We might have to stop running these surf blogs, since it seems that good surfing waves are the new normal in Sayulita, and we can’t keep saying the same stuff over and over. But it is a big part of life here, and so we do feel compelled to report on what’s up out there in the ocean.
People around here talk a lot about the north swells of winter, and how great it is when they bomb straight into our north-facing bay, and wrap around the point so elegantly over at El Faro on the tip of Punta Mita. But if you live here, or visit in the late spring or summer, you know the other side of the swell story: the south and southwest swell story. We are in the middle of that story right now.
Since last weekend, there has been consistent, medium to large surf here in Sayulita, and according to all the forecasts, there is more to come. As you can see from the photos, the conditions are excellent: glassy water, not too many surfers in the water, and plenty of waves ranging from waist high up to well overhead. On both the in-town right and the north-side left, there were shapely waves to be ridden.
There is also a full moon this week, and the combination of waxing moon and strong swell has been pushing the high tide in hard and fast—the beaches are noticeably less wide than they were last week. This happens every so often, and then the reverse happens: the sand moves in and out, north and south, around and about. This year the beach has been mostly wide and spacious, but at the moment it is definitely getting skinnier. Next year, or maybe with this year’s rainy season, it will no doubt get fat again.

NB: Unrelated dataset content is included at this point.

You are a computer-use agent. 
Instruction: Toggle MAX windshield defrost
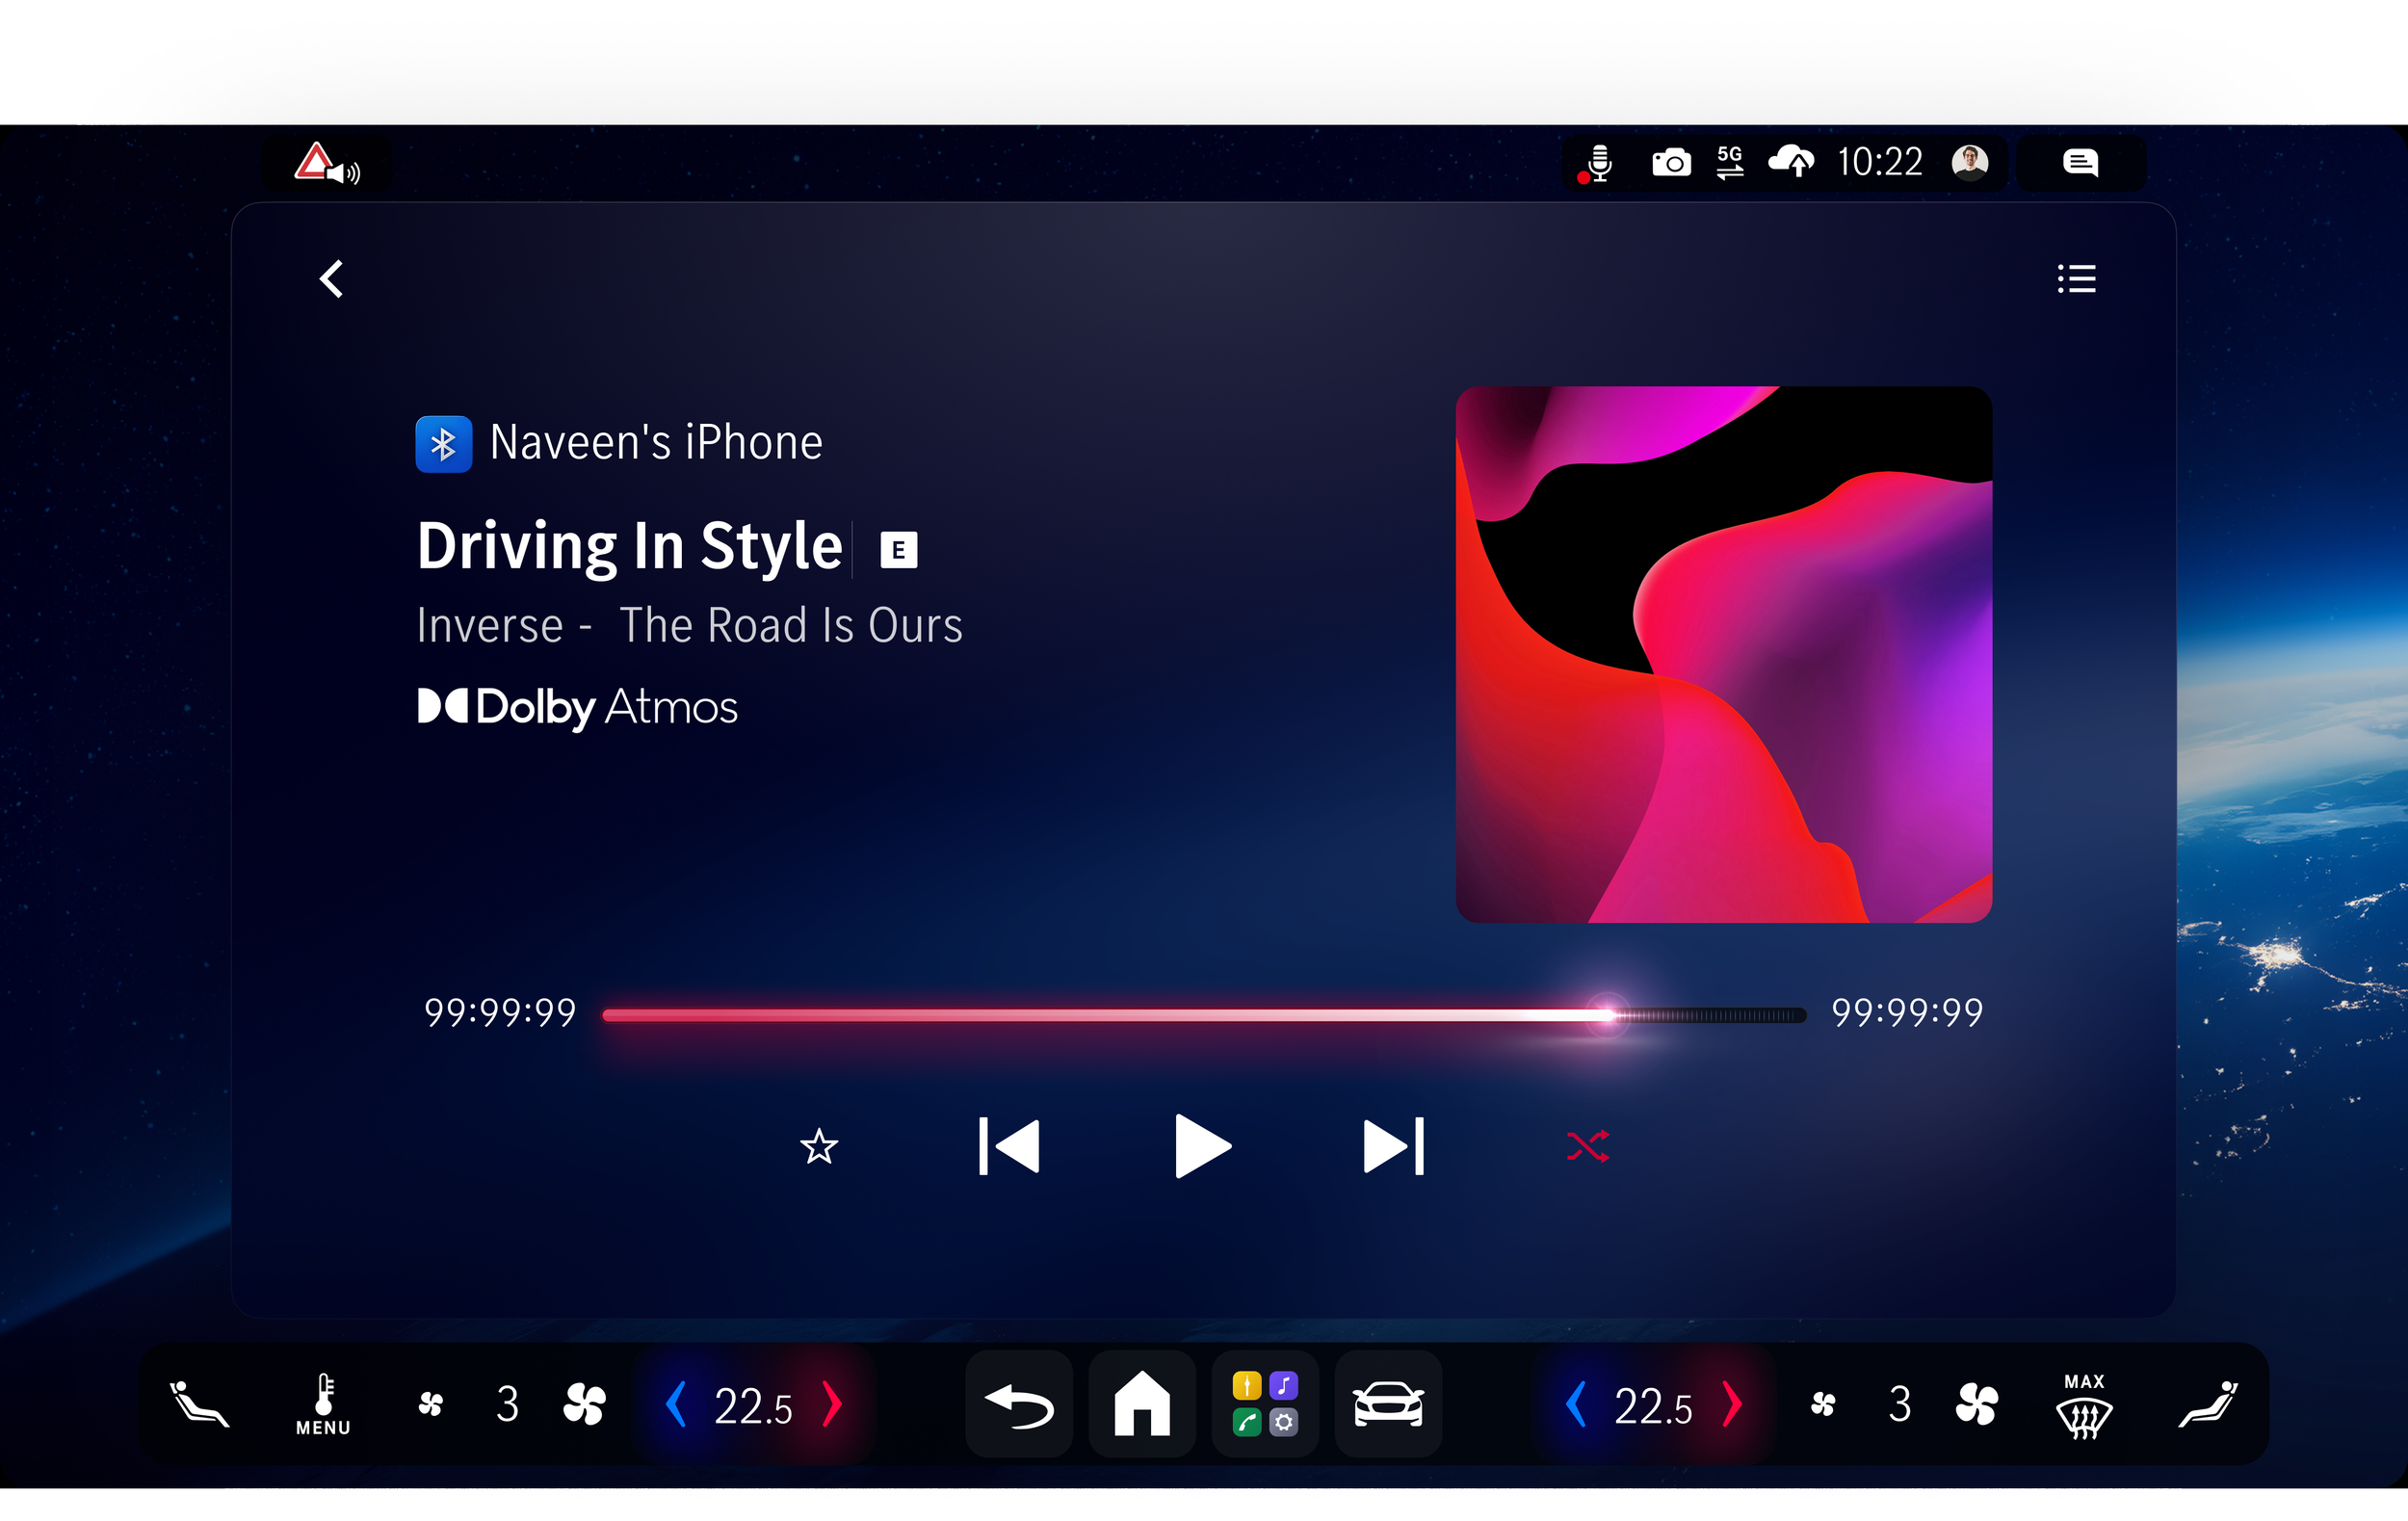pos(2084,1406)
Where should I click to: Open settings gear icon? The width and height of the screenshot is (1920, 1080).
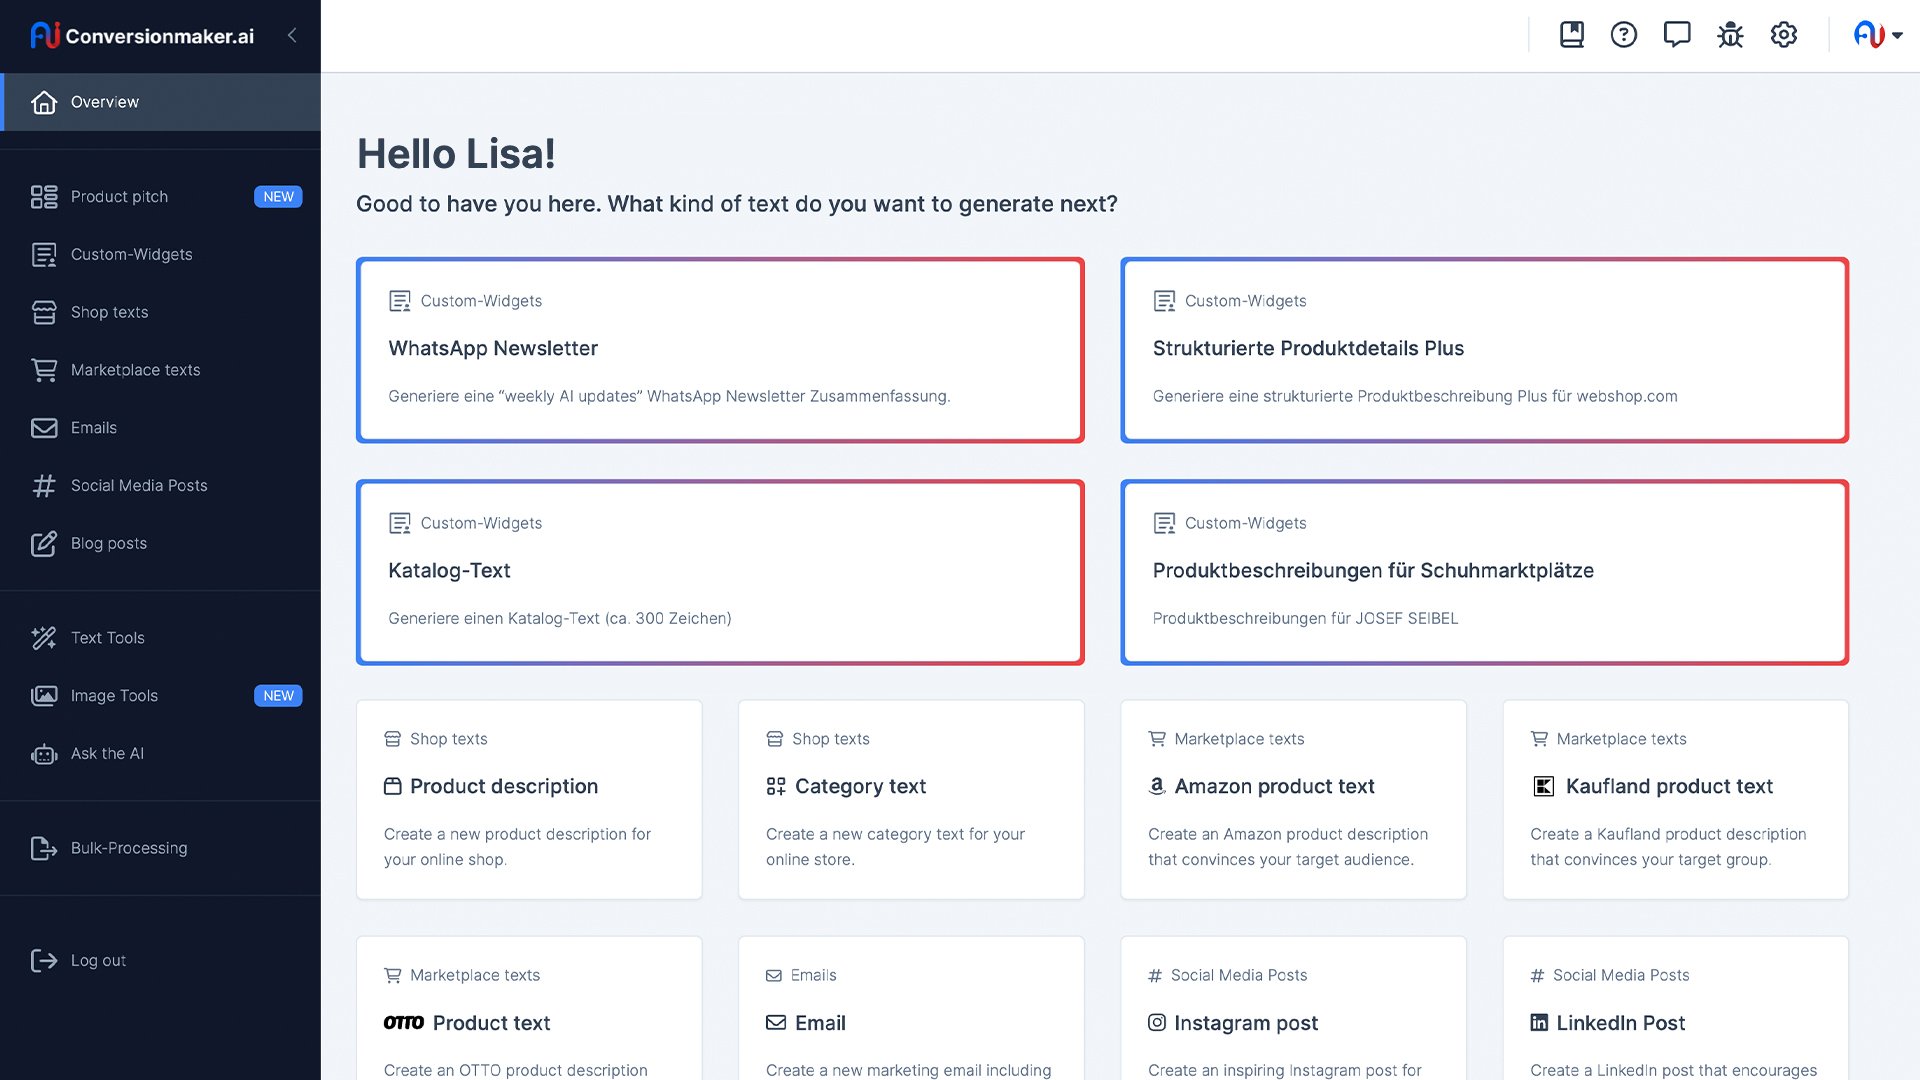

Meanwhile, those bombers just keep coming. If you’re surfed out here in Sayulita, for those willing and able to get in a car and go on safari, there have been fun and fabulous waves at Anclote, Dinosaurs, Stinkies (which no longer stinks, and I’m not sure when if ever it did stink), and a few of the other lesser known spots on the Punta Mita side of Bahia Banderas. Burros has been a little out of control, but there are still plenty of surfers getting epic waves over there. And while La Lancha thus far hasn’t really taken this swell very smoothly—too many waves all over the place all at once—hopefully at some point the swell will settle into a steady and predictable pulse, and those of us who love surfing La Lancha will be able to enjoy her charms once again.
Meanwhile shredders on shortboards, longboards, paddleboards, and boogie boards have been rocking and rolling the Sayulita waves.